[[ Provided material open ]]
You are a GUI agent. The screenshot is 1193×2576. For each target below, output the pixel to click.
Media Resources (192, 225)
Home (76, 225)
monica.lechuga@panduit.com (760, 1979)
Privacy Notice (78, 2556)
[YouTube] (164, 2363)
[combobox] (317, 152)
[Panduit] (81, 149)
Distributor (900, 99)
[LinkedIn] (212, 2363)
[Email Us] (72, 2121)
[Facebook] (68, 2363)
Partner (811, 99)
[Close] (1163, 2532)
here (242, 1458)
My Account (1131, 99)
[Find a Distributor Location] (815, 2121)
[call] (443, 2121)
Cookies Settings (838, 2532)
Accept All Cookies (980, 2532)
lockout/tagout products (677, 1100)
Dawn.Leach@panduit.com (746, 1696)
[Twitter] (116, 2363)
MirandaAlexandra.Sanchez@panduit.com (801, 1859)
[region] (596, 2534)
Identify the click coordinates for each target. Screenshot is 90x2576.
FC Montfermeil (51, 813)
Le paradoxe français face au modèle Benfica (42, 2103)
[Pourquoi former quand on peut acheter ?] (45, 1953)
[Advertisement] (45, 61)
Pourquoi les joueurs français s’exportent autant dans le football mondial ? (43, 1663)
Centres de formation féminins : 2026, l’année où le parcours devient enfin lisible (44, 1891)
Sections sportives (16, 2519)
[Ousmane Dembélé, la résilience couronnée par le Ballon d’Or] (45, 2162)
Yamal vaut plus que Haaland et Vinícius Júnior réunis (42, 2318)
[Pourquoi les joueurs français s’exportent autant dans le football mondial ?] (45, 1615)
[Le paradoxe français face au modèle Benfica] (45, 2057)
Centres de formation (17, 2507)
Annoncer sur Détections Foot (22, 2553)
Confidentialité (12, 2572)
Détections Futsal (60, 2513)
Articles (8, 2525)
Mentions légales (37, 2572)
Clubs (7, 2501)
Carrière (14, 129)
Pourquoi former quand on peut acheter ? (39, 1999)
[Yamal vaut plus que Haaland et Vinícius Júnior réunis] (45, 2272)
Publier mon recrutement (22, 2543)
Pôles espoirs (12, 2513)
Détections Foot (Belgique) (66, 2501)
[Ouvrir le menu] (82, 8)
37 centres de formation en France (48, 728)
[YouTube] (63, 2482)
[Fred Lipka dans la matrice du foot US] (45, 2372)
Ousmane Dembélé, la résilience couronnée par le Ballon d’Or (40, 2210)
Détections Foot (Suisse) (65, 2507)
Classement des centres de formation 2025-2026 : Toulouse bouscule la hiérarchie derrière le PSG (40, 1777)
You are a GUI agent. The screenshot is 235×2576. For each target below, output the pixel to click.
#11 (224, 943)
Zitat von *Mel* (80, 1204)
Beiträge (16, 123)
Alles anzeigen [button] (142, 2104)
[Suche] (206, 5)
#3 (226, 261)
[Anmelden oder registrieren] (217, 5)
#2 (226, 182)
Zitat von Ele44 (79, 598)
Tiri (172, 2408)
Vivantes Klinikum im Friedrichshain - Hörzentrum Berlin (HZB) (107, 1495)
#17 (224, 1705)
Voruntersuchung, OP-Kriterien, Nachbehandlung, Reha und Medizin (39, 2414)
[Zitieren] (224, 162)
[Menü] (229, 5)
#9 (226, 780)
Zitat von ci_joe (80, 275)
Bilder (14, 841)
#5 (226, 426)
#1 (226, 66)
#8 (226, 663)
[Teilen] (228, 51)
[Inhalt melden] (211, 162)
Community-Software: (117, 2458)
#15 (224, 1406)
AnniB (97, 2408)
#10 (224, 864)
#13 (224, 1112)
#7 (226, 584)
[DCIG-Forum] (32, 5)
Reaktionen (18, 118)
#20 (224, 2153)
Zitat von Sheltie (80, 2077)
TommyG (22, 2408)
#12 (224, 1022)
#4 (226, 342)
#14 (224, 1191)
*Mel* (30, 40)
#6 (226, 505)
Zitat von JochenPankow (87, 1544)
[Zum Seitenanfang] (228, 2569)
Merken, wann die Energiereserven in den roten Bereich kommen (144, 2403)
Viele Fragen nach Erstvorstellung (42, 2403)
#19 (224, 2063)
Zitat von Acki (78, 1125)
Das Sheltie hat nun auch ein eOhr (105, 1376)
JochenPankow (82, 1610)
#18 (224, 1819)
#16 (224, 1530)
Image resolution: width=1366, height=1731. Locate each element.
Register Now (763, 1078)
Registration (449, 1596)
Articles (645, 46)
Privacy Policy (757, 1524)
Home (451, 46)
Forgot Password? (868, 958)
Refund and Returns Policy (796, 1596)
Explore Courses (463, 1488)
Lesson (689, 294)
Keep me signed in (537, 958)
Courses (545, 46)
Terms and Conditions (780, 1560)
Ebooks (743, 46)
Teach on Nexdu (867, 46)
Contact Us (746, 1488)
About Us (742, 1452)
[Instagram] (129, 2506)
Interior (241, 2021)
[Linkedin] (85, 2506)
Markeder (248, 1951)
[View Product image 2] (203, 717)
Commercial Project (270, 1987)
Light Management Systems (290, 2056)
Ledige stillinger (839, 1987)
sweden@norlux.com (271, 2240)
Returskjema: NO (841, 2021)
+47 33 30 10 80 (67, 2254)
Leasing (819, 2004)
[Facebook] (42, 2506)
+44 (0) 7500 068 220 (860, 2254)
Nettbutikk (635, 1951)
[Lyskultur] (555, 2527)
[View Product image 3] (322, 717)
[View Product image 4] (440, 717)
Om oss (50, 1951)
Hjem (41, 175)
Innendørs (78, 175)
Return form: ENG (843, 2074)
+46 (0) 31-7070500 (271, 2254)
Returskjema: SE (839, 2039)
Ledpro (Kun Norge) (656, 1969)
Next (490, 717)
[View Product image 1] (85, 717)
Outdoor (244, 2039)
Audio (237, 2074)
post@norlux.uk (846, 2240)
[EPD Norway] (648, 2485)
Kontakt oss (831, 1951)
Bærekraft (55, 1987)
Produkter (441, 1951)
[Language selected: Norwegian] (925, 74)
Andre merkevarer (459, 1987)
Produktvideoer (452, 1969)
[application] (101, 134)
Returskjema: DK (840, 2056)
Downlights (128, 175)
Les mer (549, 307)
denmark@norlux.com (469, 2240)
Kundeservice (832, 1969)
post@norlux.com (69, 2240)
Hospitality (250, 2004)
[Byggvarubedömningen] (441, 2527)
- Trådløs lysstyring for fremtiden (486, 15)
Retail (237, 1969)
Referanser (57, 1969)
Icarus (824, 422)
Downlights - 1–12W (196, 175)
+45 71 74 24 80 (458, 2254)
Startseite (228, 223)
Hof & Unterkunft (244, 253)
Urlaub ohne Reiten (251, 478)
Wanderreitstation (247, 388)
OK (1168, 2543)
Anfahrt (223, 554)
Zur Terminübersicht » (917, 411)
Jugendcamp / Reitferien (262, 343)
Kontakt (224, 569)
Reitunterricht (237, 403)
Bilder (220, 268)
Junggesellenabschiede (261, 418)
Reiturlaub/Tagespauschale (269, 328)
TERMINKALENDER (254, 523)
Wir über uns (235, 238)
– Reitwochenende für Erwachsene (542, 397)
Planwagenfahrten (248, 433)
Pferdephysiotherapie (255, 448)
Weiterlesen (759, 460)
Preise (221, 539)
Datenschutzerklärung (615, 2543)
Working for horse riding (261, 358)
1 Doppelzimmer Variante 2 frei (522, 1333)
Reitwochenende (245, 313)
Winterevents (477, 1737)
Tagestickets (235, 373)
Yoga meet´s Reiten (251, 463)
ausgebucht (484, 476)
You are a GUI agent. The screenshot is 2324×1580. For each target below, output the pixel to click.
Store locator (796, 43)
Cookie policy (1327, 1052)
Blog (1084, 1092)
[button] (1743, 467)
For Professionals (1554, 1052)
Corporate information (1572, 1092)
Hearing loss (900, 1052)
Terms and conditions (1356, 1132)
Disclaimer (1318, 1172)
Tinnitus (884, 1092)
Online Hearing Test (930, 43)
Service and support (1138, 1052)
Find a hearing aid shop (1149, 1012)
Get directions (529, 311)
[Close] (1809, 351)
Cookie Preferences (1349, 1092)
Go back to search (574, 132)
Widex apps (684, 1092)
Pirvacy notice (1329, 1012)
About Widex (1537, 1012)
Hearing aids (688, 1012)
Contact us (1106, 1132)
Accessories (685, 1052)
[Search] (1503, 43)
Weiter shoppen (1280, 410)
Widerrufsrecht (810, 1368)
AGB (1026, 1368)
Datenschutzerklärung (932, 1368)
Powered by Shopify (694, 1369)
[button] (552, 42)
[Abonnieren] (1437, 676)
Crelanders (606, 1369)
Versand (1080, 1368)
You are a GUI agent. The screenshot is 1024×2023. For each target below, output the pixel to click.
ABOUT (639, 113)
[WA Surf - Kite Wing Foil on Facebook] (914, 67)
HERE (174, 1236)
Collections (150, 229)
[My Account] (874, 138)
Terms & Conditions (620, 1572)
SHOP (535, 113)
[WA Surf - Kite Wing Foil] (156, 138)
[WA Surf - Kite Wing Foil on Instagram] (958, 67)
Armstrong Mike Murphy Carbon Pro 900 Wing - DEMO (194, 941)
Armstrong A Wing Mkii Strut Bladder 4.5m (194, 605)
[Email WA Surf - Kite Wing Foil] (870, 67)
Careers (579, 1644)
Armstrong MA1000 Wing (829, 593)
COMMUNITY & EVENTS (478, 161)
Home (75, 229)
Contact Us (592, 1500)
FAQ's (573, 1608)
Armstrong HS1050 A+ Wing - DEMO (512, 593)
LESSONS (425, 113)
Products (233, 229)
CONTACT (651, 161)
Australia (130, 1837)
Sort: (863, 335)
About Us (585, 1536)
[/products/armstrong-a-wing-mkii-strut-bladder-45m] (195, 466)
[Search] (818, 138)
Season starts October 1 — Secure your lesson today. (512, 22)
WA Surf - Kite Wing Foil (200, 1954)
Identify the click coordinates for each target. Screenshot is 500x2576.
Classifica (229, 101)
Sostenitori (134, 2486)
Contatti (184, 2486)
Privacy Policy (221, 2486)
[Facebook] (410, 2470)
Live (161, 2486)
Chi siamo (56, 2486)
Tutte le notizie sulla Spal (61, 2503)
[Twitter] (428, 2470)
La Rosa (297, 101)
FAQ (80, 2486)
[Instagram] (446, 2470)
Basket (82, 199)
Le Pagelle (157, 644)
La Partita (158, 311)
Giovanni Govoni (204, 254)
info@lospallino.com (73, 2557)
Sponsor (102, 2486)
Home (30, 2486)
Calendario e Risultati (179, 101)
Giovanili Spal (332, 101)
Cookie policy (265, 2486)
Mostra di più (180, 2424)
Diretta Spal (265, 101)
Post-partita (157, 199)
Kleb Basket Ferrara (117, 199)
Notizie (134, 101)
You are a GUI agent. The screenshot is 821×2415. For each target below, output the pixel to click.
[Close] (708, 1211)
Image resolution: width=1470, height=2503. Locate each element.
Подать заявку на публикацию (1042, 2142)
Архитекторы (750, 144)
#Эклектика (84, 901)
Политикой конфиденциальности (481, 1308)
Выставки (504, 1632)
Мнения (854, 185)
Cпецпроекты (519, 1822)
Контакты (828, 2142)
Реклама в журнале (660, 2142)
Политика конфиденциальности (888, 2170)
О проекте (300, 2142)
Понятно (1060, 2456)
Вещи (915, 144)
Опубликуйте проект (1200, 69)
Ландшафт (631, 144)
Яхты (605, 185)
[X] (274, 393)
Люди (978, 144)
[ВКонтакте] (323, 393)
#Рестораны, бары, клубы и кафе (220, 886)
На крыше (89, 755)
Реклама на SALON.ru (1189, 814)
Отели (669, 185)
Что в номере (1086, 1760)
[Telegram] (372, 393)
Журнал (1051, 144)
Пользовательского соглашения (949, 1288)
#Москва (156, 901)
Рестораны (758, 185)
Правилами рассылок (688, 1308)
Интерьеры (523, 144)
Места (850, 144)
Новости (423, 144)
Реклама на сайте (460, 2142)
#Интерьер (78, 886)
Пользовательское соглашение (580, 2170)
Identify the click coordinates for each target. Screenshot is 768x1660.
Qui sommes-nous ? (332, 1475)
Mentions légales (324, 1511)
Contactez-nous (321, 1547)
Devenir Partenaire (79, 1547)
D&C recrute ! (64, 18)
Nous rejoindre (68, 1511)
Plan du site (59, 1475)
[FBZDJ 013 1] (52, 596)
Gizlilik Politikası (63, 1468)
[[ Provided material closed ]]
# Work to be completed
For this task, write out exactly the lines of the entries above, starting at the line with "Downlights - 1–12W (196, 175)" and ending at the line with "Blog (1084, 1092)", both included, and no others.

# Response below
Downlights - 1–12W (196, 175)
+45 71 74 24 80 (458, 2254)
Startseite (228, 223)
Hof & Unterkunft (244, 253)
Urlaub ohne Reiten (251, 478)
Wanderreitstation (247, 388)
OK (1168, 2543)
Anfahrt (223, 554)
Zur Terminübersicht » (917, 411)
Jugendcamp / Reitferien (262, 343)
Kontakt (224, 569)
Reitunterricht (237, 403)
Bilder (220, 268)
Junggesellenabschiede (261, 418)
Reiturlaub/Tagespauschale (269, 328)
TERMINKALENDER (254, 523)
Wir über uns (235, 238)
– Reitwochenende für Erwachsene (542, 397)
Planwagenfahrten (248, 433)
Pferdephysiotherapie (255, 448)
Weiterlesen (759, 460)
Preise (221, 539)
Datenschutzerklärung (615, 2543)
Working for horse riding (261, 358)
1 Doppelzimmer Variante 2 frei (522, 1333)
Reitwochenende (245, 313)
Winterevents (477, 1737)
Tagestickets (235, 373)
Yoga meet´s Reiten (251, 463)
ausgebucht (484, 476)
You are a GUI agent. The screenshot is 2324×1580. For each target below, output the pixel to click.
Store locator (796, 43)
Cookie policy (1327, 1052)
Blog (1084, 1092)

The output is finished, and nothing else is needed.